But the fundamental idea is identical: find numerical weights that transform inputs into predictions, and optimize those weights using training data.

The trained Apgar test (and every neural network) fits perfectly into the Bayesian testing framework. It produces predictions (evidence) about underlying states (hypotheses). It can be evaluated using precision, recall, accuracy, and specificity. It will produce false positives and false negatives. And like all Bayesian tests, its quality depends critically on the quality of the training data: Ideally, it should accurately represent the world, including factors such as gender, race, or parents’ social status. Do newborn babies in Australia match the same parameters as those in India? Whatever criteria you can think of should be accurately represented, but achieving that is, in general, impossible. This is the crucial, inescapable issue of bias.

From Apgar to Insurance: Scaling Up#

From medical diagnosis with five features to commercial decisions with dozens. Consider an insurance company automating claims processing.

Step 1: Convert Reality to Numbers#

The first challenge: represent each claim as numerical scores. For auto insurance:

  1. Claim amount (normalized to $0-100k range)

  2. Days since policy purchase

  3. Claimant age

  4. Number of previous claims (in last 5 years)

  5. Police report filed? (binary: 0 or 1)

  6. Independent witness statements? (count: 0, 1, 2, …)

  7. Photos provided? (count: 0, 1, 2, …)

  8. Damage assessment matches photos? (binary)

  9. Claimant response time (hours to first contact)

  10. Repair shop reputation score (0-100)

  11. Claimant credit score (normalized)

  12. Time of day of incident (encoded as hour 0-23)

  13. Weather conditions (clear/rain/snow/fog encoded)

  14. Claim description coherence score (0-100, from NLP analysis)

  15. Prior claims in same location? (binary) … and perhaps 35-85 more features

Choosing these features requires domain expertise, legal knowledge (what are we allowed to consider?), and practical judgment (what data can we reliably obtain?). This is emphatically not automated—it’s skilled human work.

Step 2: Gather Training Data#

The company needs historical data: thousands of past claims with:

  • All feature scores

  • The final decision (approved or denied)

  • Ideally, whether that decision was correct (did fraud eventually surface? did legitimate claims get wrongly denied?)

Suppose they have 10,000 historical claims with known outcomes.

Step 3: Train the Model#

Using the same mathematical techniques as the weighted Apgar test (but with more sophisticated algorithms capable of handling 50+ features), the company finds the weights that best predict historical decisions:

Claim Score = w₁×(claim_amount) + w₂×(policy_age) + … + w₅₀×(feature₅₀)

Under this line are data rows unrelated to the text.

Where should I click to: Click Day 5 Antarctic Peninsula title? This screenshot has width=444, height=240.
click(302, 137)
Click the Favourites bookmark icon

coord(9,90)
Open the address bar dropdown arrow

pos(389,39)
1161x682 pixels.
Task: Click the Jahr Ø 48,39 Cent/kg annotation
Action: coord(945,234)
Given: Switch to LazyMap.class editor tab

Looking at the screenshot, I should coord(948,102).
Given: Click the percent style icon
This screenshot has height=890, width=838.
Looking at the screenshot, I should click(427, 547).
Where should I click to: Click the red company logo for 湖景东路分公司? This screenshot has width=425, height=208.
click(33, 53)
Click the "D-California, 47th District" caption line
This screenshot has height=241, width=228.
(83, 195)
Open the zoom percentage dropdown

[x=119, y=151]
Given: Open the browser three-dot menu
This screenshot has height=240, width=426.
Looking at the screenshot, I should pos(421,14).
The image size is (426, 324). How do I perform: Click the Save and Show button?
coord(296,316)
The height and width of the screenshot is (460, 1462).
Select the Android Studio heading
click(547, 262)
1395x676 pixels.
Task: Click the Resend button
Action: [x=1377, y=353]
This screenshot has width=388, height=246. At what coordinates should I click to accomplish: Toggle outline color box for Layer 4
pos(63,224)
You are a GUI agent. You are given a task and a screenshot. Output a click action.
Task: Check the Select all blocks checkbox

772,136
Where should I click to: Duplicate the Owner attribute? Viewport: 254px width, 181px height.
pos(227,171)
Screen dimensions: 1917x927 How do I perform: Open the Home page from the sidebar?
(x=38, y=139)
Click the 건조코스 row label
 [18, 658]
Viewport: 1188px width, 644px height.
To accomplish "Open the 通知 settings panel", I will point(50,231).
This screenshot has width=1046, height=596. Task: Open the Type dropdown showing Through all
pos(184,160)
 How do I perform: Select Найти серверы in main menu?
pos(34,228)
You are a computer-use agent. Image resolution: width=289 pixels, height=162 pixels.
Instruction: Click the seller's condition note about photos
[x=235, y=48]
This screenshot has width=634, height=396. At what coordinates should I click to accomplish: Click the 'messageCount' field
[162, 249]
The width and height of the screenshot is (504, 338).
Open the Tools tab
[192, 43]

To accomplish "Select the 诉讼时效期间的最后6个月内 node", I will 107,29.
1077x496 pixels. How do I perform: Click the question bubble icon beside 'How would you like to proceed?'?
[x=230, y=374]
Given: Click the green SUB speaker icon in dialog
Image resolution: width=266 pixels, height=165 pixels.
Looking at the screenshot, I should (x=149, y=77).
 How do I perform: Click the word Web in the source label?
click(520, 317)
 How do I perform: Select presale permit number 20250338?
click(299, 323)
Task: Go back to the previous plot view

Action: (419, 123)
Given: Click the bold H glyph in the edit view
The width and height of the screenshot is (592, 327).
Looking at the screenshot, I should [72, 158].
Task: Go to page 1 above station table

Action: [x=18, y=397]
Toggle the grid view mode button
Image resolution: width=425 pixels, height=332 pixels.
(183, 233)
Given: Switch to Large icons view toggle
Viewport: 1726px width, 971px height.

If the score exceeds some threshold, approve the claim. If it falls below, deny or flag for human review.

Note: In reality, the company would probably choose a model with more layers and many more parameters rather than a simple one-layer perceptron. But the key ideas are identical.

Step 4: Deploy and Monitor#

The trained model processes new claims automatically. Claims with clear scores (very high or very low) are decided automatically. Claims near the threshold are flagged for human review.

This is precisely analogous to the Apgar test, the cancer screening, and the musician example. It’s a Bayesian classifier making decisions based on evidence. And if the training data is good—if it represents the full diversity of legitimate and fraudulent claims—the model can be excellent.

But there’s a crucial difference between babies and insurance claims.

The Problem of Ground Truth#

Newborn babies have objective ground truth: we monitor vital signs over hours, run blood tests, consult specialists, determine with near-certainty whether the baby was truly healthy. Cancer screening too: biopsies, follow-up imaging, eventual confirmation.

But for many real-world decisions, there is no objective ground truth:

Insurance Claims#

An insurance adjuster decides whether a claim is legitimate or fraudulent. But this decision itself is judgment-based. There’s no lab test for fraud. The “ground truth” in the training data is just another human’s opinion. When we train a model on these decisions, we’re training it to replicate human judgment—including human biases, blind spots, and inconsistencies.

Criminal Sentencing#

A judge decides whether a defendant is high-risk or low-risk for reoffending. But this is predictive judgment, not observable fact. The training data consists of past judicial decisions and subsequent recidivism rates. A model trained on these decisions learns to reproduce judicial patterns—including racial biases, socioeconomic prejudices, and geographic disparities that characterize the justice system.

Loan Applications#

A bank decides whether to approve a loan. The “ground truth” is whether the person defaulted. But this is affected by the bank’s own decision: denying a loan to someone who would have repaid it creates no training signal (we never learn what would have happened). The training data is systematically incomplete.

Medical Triage#

An emergency room nurse decides which patients need immediate attention. The “ground truth” is patient outcomes—but these are affected by the triage decision itself. Patients sent home might have recovered regardless, or might have deteriorated because they were sent home. Cause and effect are entangled.

This is the fundamental problem of training decision-making systems: we are training models to reproduce human decisions, not to discover objective truths. The model learns human biases as faithfully as it learns human expertise. It becomes a consistent version of human judgment—bias included.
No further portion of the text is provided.